Task statement
For this listing, report how many lines contain the string "will", using only a number.

Exercise materials
------------------------------------------------------------------------

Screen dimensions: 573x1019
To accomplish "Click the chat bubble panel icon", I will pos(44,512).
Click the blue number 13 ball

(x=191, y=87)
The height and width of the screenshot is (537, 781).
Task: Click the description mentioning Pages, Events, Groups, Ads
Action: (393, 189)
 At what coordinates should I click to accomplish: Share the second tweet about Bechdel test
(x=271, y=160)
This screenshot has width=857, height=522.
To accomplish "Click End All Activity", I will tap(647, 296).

------------------------------------------------------------------------

Result for this task
2